Opechancanough, whose last scene now rapidly approaches, had become so decrepid by age, as to be unable to walk, though his spirit, rising above the ruins of his body, directed, from the litter upon which his Indians carried him, the onset and the retreat of his warriors. The wreck of his constitution was at length completed by the extreme fatigues encountered in this difficult and laborious service. His flesh became macerated; his sinews last their elasticity; and his eyelids

were so heavy that he could not see, unless they were lifted up by his faithful attendants. In this forlorn condition he was closely pursued by Berkeley with a squadron of horse, and at length surprised and taken. He entered Jamestown for the first time in his life, as the most conspicuous figure in the conqueror's triumph.

To the honor of the English, they treated their distinguished captive with the tenderness which his infirmities demanded, and the respect which his appearance and talents inspired. They saw the object of their terror bending under the load of years, and shattered by the hardships. of war; and they generously resolved to bury the remembrance of their injuries in his present melancholy reverse of fortune. His own deportment was suitable to his former glory, and the principles of an Indian hero. He disdained to utter complaint or to manifest uneasiness. He believed that tortures were preparing for him; but instead of any consequent reduction in his haughtiness, his language and demeanor bespoke the most absolute defiance and contempt.

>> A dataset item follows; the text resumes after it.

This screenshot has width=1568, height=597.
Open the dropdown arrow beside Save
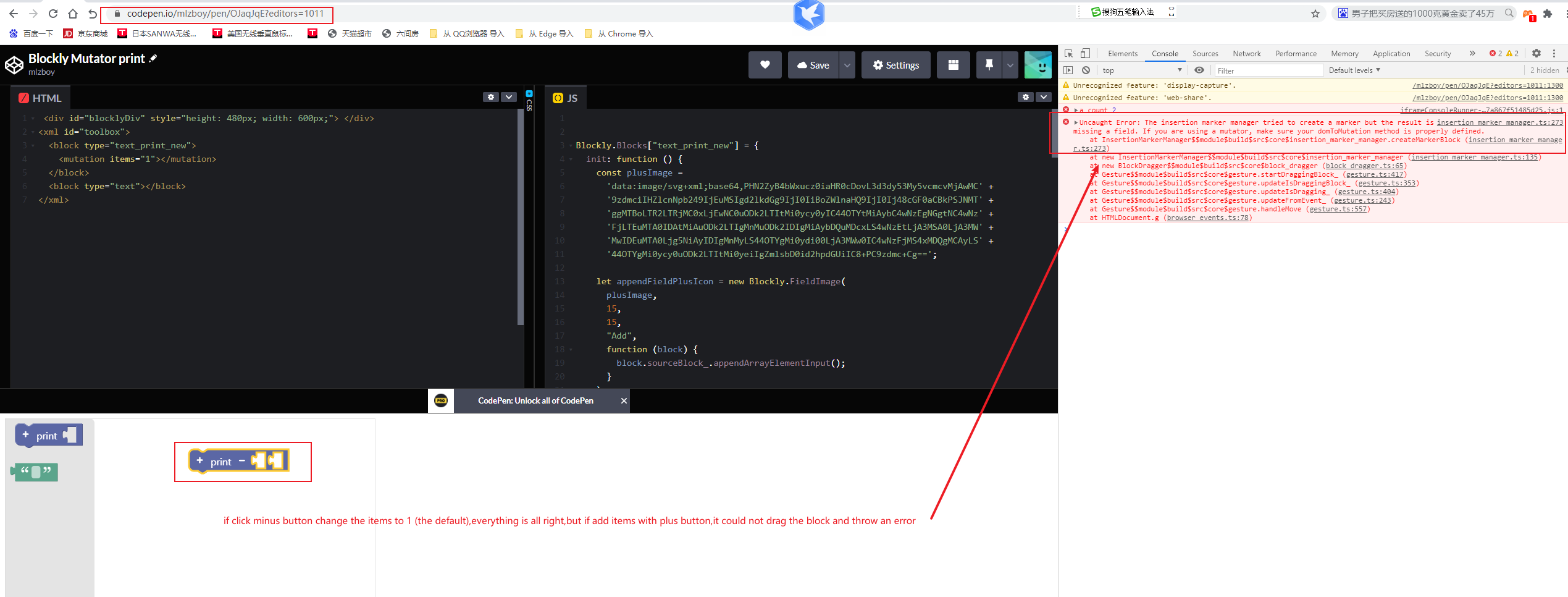point(847,65)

But generally he shrouded himself in reserve; and as if desirous of showing his enemies that there was nothing in their presence even to rouse his curiosity, and much less to excite his apprehensions, he but rarely permitted his eyelids to be lifted up. He continued in this state several days, attended by his affectionate Indian servants, who had begged permission to wait upon him. But his long life of near an hundred years* was drawing to its close. He was basely shot through the back by one of the soldiers appointed to guard him, from no other provocation than the recollection of his ancient hostility.

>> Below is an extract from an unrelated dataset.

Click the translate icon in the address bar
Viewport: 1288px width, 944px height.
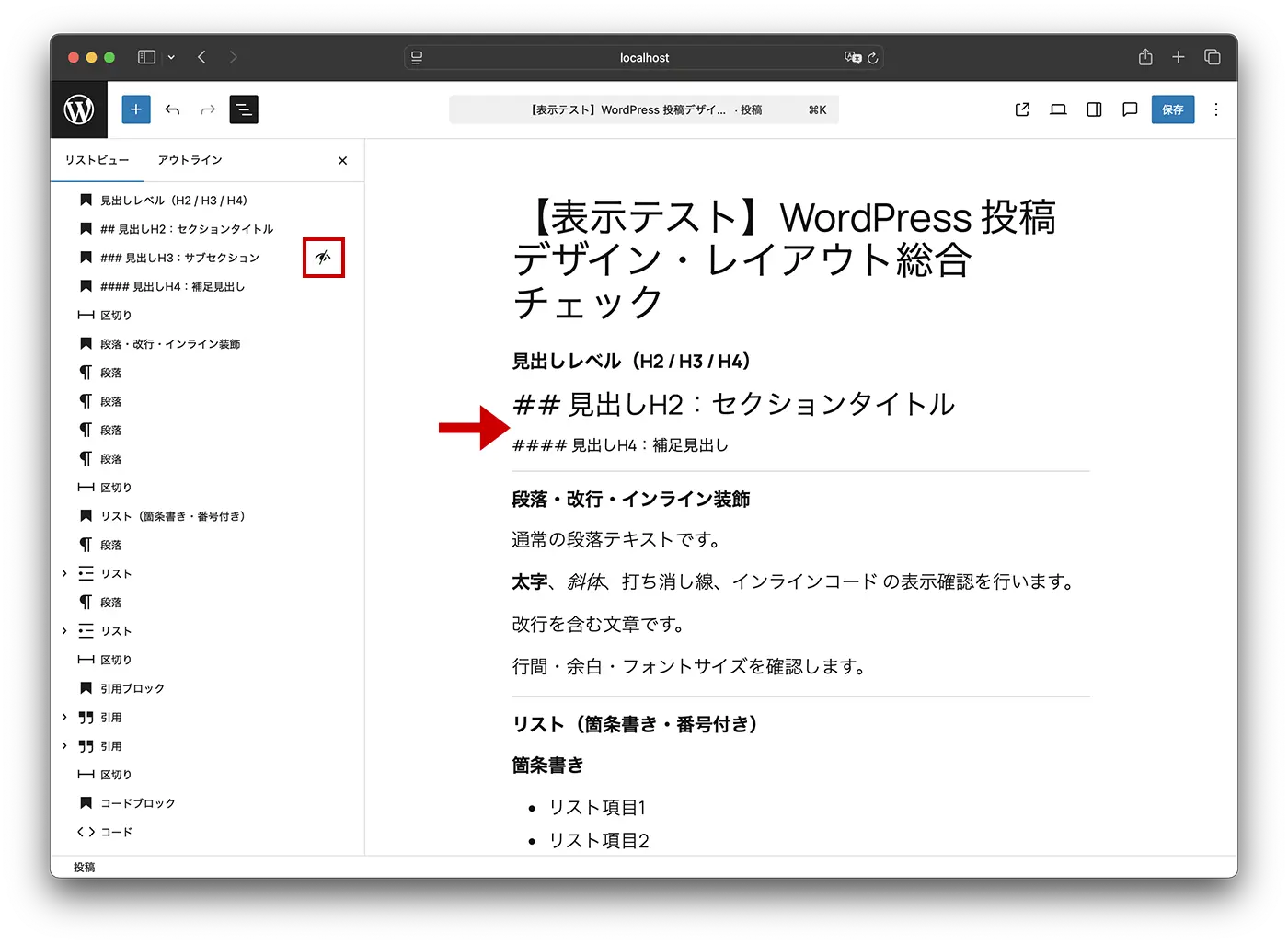854,57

To the last moment his courage remained unbroken. The nearer death approached, the more care he seemed to use in concealing his dejection, and preserving the dignity and serenity of his aspect. Only a few minutes before he expired, he heard an unusual bustle in the room where he was confined. Having ordered his attendants to raise his eyelids, he discovered a number of persons crowding round him, for the purpose of gratifying an unseasonable curiosity. The dying chief felt the indignity, but disdaining to notice the intruders, he raised himself as well as he could, and with a voice and air of authority, demanded that the governor should be immediately brought in. When the latter made his appearance, the chieftain scornfully told him, that "had it been his fortune to have taken Sir William Berkeley prisoner, he should not have exposed him as a show to his people."

Such was the death of Opechancanough. His character is too well explained by his life to require any additional comment. His own countrymen were more extensively and more completely under his influence than they had been under that of Powhatan himself. This is the more remarkable, from the fact that Opitchipan, whose age and family at least entitled him to some deference, retained the nominal

* So write some historians; but as he is understood to have been younger than Powhatan, the estimate is possibly too large by ten or twenty years. It is said that Berkeley had proposed taking him to England, as a living argument to counteract the representations made in that country as to the unhealthiness of the Virginian climate.